Exercise >> Please write out the data exactly, line by line.

Working data >>
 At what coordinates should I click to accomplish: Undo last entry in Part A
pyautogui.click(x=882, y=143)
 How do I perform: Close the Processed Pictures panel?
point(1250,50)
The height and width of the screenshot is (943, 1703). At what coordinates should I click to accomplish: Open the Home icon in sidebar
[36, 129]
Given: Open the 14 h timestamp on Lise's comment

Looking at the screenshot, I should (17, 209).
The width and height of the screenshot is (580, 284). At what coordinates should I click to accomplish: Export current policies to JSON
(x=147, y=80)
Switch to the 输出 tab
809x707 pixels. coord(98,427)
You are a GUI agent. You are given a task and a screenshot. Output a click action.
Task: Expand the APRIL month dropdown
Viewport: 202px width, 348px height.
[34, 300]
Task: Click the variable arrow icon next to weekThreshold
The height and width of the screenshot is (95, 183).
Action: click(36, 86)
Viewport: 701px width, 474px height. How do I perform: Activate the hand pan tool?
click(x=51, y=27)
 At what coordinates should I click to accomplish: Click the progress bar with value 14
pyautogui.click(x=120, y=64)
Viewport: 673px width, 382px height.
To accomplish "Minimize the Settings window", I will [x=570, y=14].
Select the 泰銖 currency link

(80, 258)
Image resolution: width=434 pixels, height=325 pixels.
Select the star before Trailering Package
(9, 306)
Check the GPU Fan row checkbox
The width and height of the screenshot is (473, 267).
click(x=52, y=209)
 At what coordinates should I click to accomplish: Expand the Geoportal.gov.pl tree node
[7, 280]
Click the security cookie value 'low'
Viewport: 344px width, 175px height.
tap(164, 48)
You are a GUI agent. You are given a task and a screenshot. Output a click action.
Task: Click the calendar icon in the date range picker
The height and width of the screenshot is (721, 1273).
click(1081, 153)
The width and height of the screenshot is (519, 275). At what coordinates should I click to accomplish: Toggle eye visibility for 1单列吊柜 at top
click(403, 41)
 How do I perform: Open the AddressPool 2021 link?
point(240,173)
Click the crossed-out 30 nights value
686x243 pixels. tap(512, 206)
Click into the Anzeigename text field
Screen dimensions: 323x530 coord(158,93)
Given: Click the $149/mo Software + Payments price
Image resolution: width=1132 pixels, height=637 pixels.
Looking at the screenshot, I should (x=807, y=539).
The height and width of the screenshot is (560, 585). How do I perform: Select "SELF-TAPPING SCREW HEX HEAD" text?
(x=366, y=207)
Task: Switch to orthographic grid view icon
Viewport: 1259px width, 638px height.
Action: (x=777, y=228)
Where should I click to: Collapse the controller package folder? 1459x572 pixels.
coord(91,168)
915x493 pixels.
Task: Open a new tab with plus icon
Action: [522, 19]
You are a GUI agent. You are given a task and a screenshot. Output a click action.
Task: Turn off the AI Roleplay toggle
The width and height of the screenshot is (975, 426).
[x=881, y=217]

Response >>
 At what coordinates should I click to accomplish: Undo last entry in Part A
pyautogui.click(x=882, y=143)
 How do I perform: Close the Processed Pictures panel?
point(1250,50)
The height and width of the screenshot is (943, 1703). At what coordinates should I click to accomplish: Open the Home icon in sidebar
[36, 129]
Given: Open the 14 h timestamp on Lise's comment

Looking at the screenshot, I should (17, 209).
The width and height of the screenshot is (580, 284). At what coordinates should I click to accomplish: Export current policies to JSON
(x=147, y=80)
Switch to the 输出 tab
809x707 pixels. coord(98,427)
You are a GUI agent. You are given a task and a screenshot. Output a click action.
Task: Expand the APRIL month dropdown
Viewport: 202px width, 348px height.
[34, 300]
Task: Click the variable arrow icon next to weekThreshold
The height and width of the screenshot is (95, 183).
Action: click(36, 86)
Viewport: 701px width, 474px height. How do I perform: Activate the hand pan tool?
click(x=51, y=27)
 At what coordinates should I click to accomplish: Click the progress bar with value 14
pyautogui.click(x=120, y=64)
Viewport: 673px width, 382px height.
To accomplish "Minimize the Settings window", I will [x=570, y=14].
Select the 泰銖 currency link

(80, 258)
Image resolution: width=434 pixels, height=325 pixels.
Select the star before Trailering Package
(9, 306)
Check the GPU Fan row checkbox
The width and height of the screenshot is (473, 267).
click(x=52, y=209)
 At what coordinates should I click to accomplish: Expand the Geoportal.gov.pl tree node
[7, 280]
Click the security cookie value 'low'
Viewport: 344px width, 175px height.
tap(164, 48)
You are a GUI agent. You are given a task and a screenshot. Output a click action.
Task: Click the calendar icon in the date range picker
The height and width of the screenshot is (721, 1273).
click(1081, 153)
The width and height of the screenshot is (519, 275). At what coordinates should I click to accomplish: Toggle eye visibility for 1单列吊柜 at top
click(403, 41)
 How do I perform: Open the AddressPool 2021 link?
point(240,173)
Click the crossed-out 30 nights value
686x243 pixels. tap(512, 206)
Click into the Anzeigename text field
Screen dimensions: 323x530 coord(158,93)
Given: Click the $149/mo Software + Payments price
Image resolution: width=1132 pixels, height=637 pixels.
Looking at the screenshot, I should (x=807, y=539).
The height and width of the screenshot is (560, 585). How do I perform: Select "SELF-TAPPING SCREW HEX HEAD" text?
(x=366, y=207)
Task: Switch to orthographic grid view icon
Viewport: 1259px width, 638px height.
Action: (x=777, y=228)
Where should I click to: Collapse the controller package folder? 1459x572 pixels.
coord(91,168)
915x493 pixels.
Task: Open a new tab with plus icon
Action: [522, 19]
You are a GUI agent. You are given a task and a screenshot. Output a click action.
Task: Turn off the AI Roleplay toggle
The width and height of the screenshot is (975, 426).
[x=881, y=217]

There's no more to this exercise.